Qual era o seu receio?
Não sei ao certo. Apenas não queria estar envolvido em problemas. Sempre fui assim, nunca gostei de confusões no trabalho. Mas decidi acatar os conselhos do meu irmão e aceitei a proposta. Levaram-me à porta, apresentaram-me o lugar e o que devia fazer. Apesar do meu receio, eles garantiram que com o tempo me adaptaria. Já são quase 12 anos à porta.
Como se saiu?
Realmente, com o tempo, fui-me adaptando ao trabalho. Os hóspedes começaram a habituar-se a mim. Hoje em dia, se chegam nas minhas folgas começam a cobrar. Querem ver-me e tirar fotos comigo. Nós temos recebido Presidentes, delegações presidenciais da CPLP, etc., e todos gostam de me ver à porta.
Por que acha que foi escolhido pelos seus chefes?
Sinceramente, não sei. Não submeti pedido para estar aqui. O hotel é que me escolheu. Não disputei o lugar com ninguém. Eles é que vieram à minha procura. Por isso mesmo é que eu devo dar o meu máximo pelo posto que ocupo.
Fale-nos do seu casaco…
Quando assumi o posto comecei a usar um novo casaco. Hoje já tenho três, porque os emblemas já não cabem apenas num.
Está há apenas 12 anos como doorman, e já conseguiu preencher três casacos…
Nestes casacos estão contidos emblemas das empresas e bandeiras. São os clientes que trazem os emblemas porque sabem que esta é uma tradição deste hotel. Este casaco que trago tem um total de 395 emblemas e os outros dois têm 260 cada.

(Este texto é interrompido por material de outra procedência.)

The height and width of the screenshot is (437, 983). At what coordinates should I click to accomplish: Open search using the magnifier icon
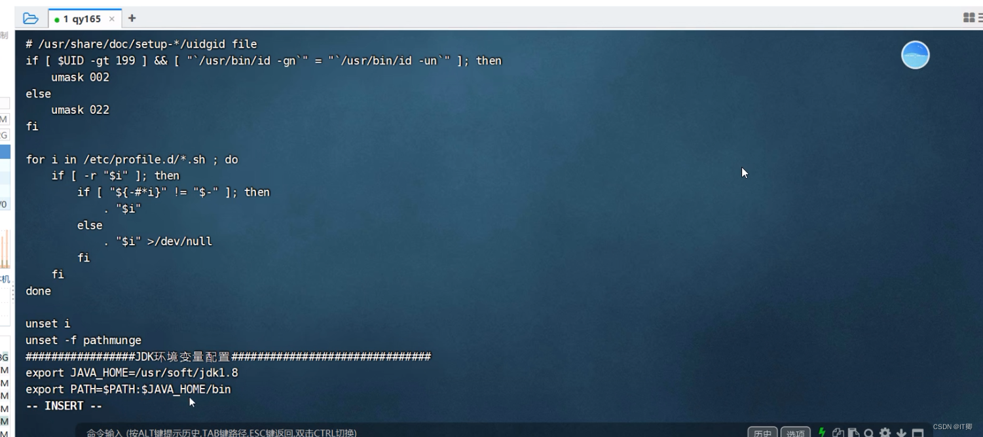[868, 432]
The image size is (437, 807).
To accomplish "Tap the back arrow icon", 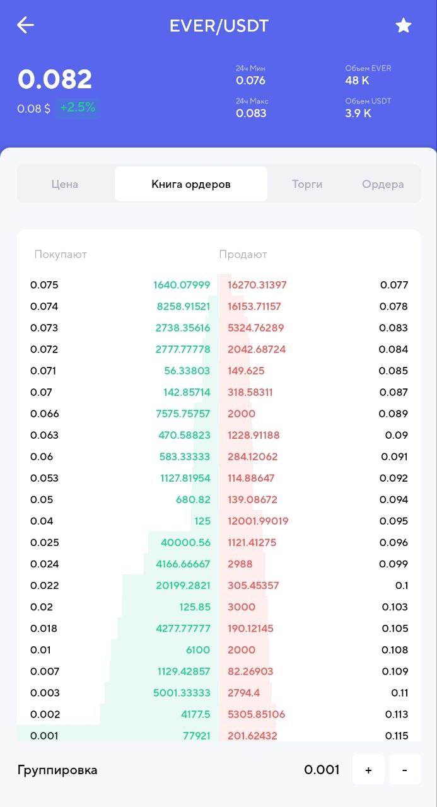I will pos(26,25).
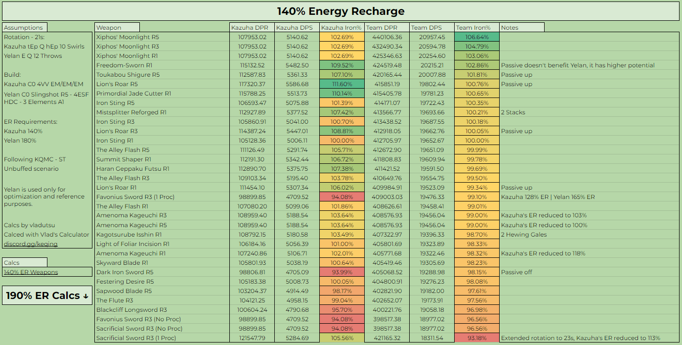
Task: Click the Weapon column header
Action: click(x=117, y=28)
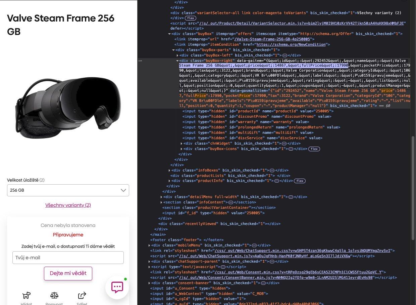
Task: Click ellipsis badge in buyBox-left div
Action: point(284,55)
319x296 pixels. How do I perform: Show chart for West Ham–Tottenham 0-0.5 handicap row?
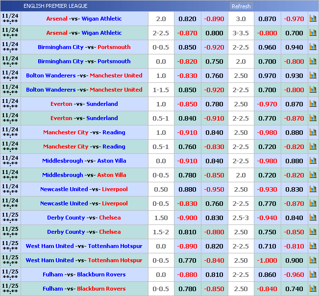(x=313, y=260)
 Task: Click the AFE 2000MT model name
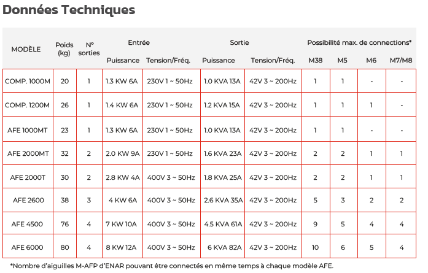(27, 153)
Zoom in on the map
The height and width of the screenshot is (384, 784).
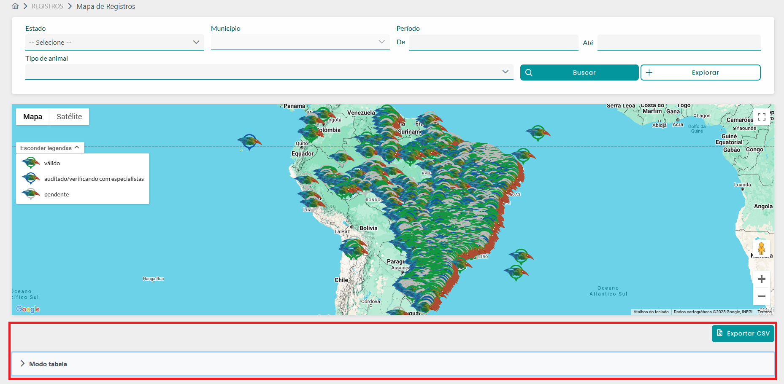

Qual foi o primeiro emblema a ser colocado?
O ministro de Cuba inaugurou o meu casaco colocando a bandeira de Cuba. Nessa altura, eu ainda não tinha ideia do significado daquilo. Só mais tarde, quando começaram a aparecer mais hóspedes a colocar os seus emblemas, é que comecei a ganhar ânimo. O antigo Presidente do Brasil, Lula da Silva, também me encantou pela sua espontaneidade e o à vontade a colocar o emblema. Ele disse-me: ‘Sr. Luís Nhaca, gostei de vê-lo assim. Faz favor fotógrafo, tire bem esta foto que eu quero fazê-la chegar ao Sr. Luis Nhaca. Eu gostei muito dele, porque recebeu-me e voltarei mais vezes a este hotel’. Ele colocou dois emblemas, um do seu partido e outro da sua bandeira. Já veio também o Bill Clinton. São estrelas que quando chegam e não me encontram ficam logo desmoralizadas.

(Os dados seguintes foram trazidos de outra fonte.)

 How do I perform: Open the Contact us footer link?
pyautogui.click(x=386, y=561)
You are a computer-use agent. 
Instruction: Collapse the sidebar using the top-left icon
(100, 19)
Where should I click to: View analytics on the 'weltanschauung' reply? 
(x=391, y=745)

Não consegue então folgar muitas vezes?
As minhas férias são limitadas. Quando pretendo viajar tenho sempre de dizer para que país vou e quanto tempo irei. Os meus chefes confirmam na agenda se eu posso ir e, às vezes, não dá. Por outro lado, mesmo estando de férias, tenho que vir trabalhar. Vezes há em que fico doente e o meu director fica sem saber o que fazer, quem irá receber os hóspedes. E ligam-me a perguntar se não aguento pelo menos ali ficar por um curto tempo na porta. O meu horário normal é das sete às 16 horas, mas por vezes só tenho horário de entrada. Há situações em que por estar um chefe de Estado hospedado no hotel e por não se saber quantas vezes e a que horas ele irá sair, tenho que ficar. Vezes há em que não consigo respeitar o horário de almoço. O meu trabalho é muito complicado nesse sentido. Há dias em que não tenho direito a folga (que é aos sábados e domingos) porque está aqui um chefe de Estado hospedado. Se ele sair apenas de madrugada eu tenho que estar ali. Nestes casos, passo a noite num espaço disponibilizado pelo hotel.
Onde é que vive?
Eu estou no bairro Polana Caniço ‘B’, onde vivia com o meu pai.
Se não fosse doorman, o que gostava de ser?
Não saberia dizer. Deus é quem escreve tudo o que vai acontecer a cada um de nós.
É também jogador de golfe…
Comecei a praticar ainda em criança, porque naquela altura a minha casa estava próxima de um campo de golfe. Quando os colonos jogavam, nós observávamo-los. Quando comecei a trabalhar fiz parte da equipa de futebol recreactivo do hotel e era guarda-redes. Passado algum tempo tive um pequeno desentendimento com o delegado da equipa e aí decidi largar o futebol e dedicar-me ao golfe.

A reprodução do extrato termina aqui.